Hi, my husband was diagnosed with superior canal dehiscence syndrome (SCDS). For the last five days, he’s been loosing his balance all the time, and can’t walk at all. It looks like he doesn’t know what is up and what is down. I’m so worried about him! Please give me some information about this disease, and tips how to help my husband.
Hello, my mother had superior canal dehiscence syndrome. This is a balance disorder resulting from a hole in the bone overlying the superior semicircular canal within the inner ear. The symptoms are dizziness, vertigo and nausea. She also had vestibular hyperacusis. This is a symptom when the vertigo and imbalance are triggered by sound. The doctors barely managed to diagnose her. They did many tests before they finally sent her to vestibular evoked myogenic potentials, and found a cause for those symptoms. Sperior canal dehiscence syndrome often requires surgical treatment. My mother was operated, and they patched her bone from inside the scull. She also went to physical theraphy, and she is feeling much better now.
My name is Sigrun and I am from Iceland. I was diagnosed with SCDS almost a year ago.
I have not find any support group on Yahoo or anywhere else on the net so I made a new one at msn.com.
In few weeks I am going to meet with Dr.Lloyd Minor at Johns Hopkins Medicine in Baltimore to have some testing and hopefully he will operate on me later this year :)
Please feel free to join and have a chat.
**edited by moderator ** e-mails not allowed **
I cannot find the group on msn.com
Would it be possible for you to email me. I have quite a few questions.
Hope you are doing okay.
Have you had your results yet?
Sorry how late I saw your post... I have not been on the net lately :-P
Unfortunately I can not give any e:mails in here because it is not allowed in here 8-| and if I put it in here the admin will take it out :'(
But I will tell you (and hope the admin will not erase it) that if you go to the msn sight then just put SCD or Superior Canal Dehiscence Syndrome in the search.... and Bingo you are in ;-)
Hope to hear from you again :-D
I came upon this forum, and thought I might be able to help some of you, as well as there may be some of you who can help me.

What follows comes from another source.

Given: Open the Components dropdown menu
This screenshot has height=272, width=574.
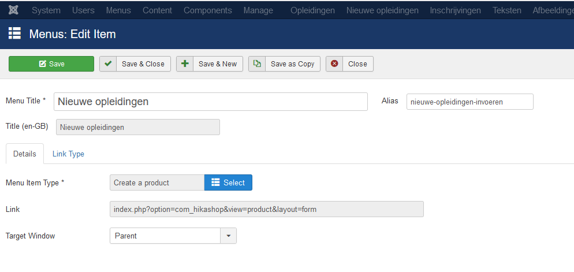Looking at the screenshot, I should pyautogui.click(x=207, y=10).
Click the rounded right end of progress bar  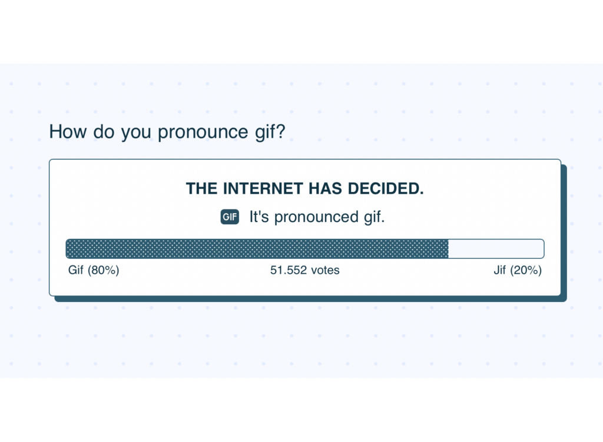[x=541, y=249]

My husband was diagnosed with superior canal dehiscence syndrome, and I understand well, the ordeal folks go through, just finding out what their problem is, then actually treating it.

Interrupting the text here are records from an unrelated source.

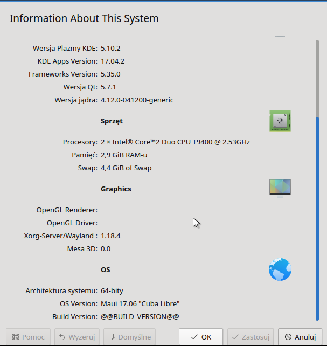The image size is (327, 346).
Task: Click the processor chip icon beside Sprzęt
Action: coord(280,121)
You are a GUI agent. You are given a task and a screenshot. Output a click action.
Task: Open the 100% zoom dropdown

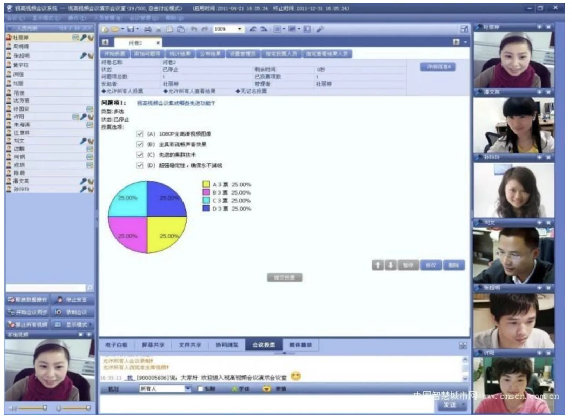[240, 29]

He had the surgery about a year and a half ago. It was performed by an excellent dr. In fact probably the best dr. I've ever met. He is actually nationally recognized, I think maybe even worldwide known, as one of the best, in this field. Anyway, I'm sad to say that while my husband does have a significant decrease in his symptoms, his problems are by no means solved. I'd love to talk to others , and find out what your experiences with the treatment(s) have been, particularly anyone who had the surgery, and if it worked or not. Anyone with any questions for me, I'm happy to answer.
Any information would be greatly appreciated, as I am very concerned about my quality of life. How is your husband?

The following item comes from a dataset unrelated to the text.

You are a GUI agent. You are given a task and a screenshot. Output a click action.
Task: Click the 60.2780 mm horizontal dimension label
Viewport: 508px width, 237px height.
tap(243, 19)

Just received a diagnosis of scds a few days ago. This condition
was extremely difficult to find. Required multilple CT scans and
a lot of time. Anyway, they tell me it can be surgically repaired
and the success rate of the surgery is very good. I'm headed
to Salt Lake City in two weeks to have the resurfacing technique
performed. I'll post again after the surgery and let you know
how it all came out. In the mean time, if there is anyone out there
thats had any experience with the University of Utah's resurfacing
procuedure I'd sure appreciate hearing about it. Thanks.
MIDDLE FOSSA CRANIOTOMY or TRANSMASTOID REPAIR? Did you have bi-lateral dehiscence. Research had indicated that normally the left ear is worse than the right but my right ear has the worse dehiscence. My left ear is thinning and possible dehiscence but also exhibits Meniere's symptoms. What is your biggest complaint prior to the surgery. My vertigo is noise and pressure induced, nystagmus and current drop attacks are common. I will be undergoing the transmastoid repair for my right ear. I have other questions if anyone would be willing to answer; I'm trying to do some research on my own. I was diagnosed june 4 2004 and have had vertigo literally every day since.
The moderator's wont allow a web address or email address on this forum...which really limits the help that can be provided here. I don't quite understand, but I'm sure they have their reasons. Searching my name and SCDS should yield the site I'm referring too.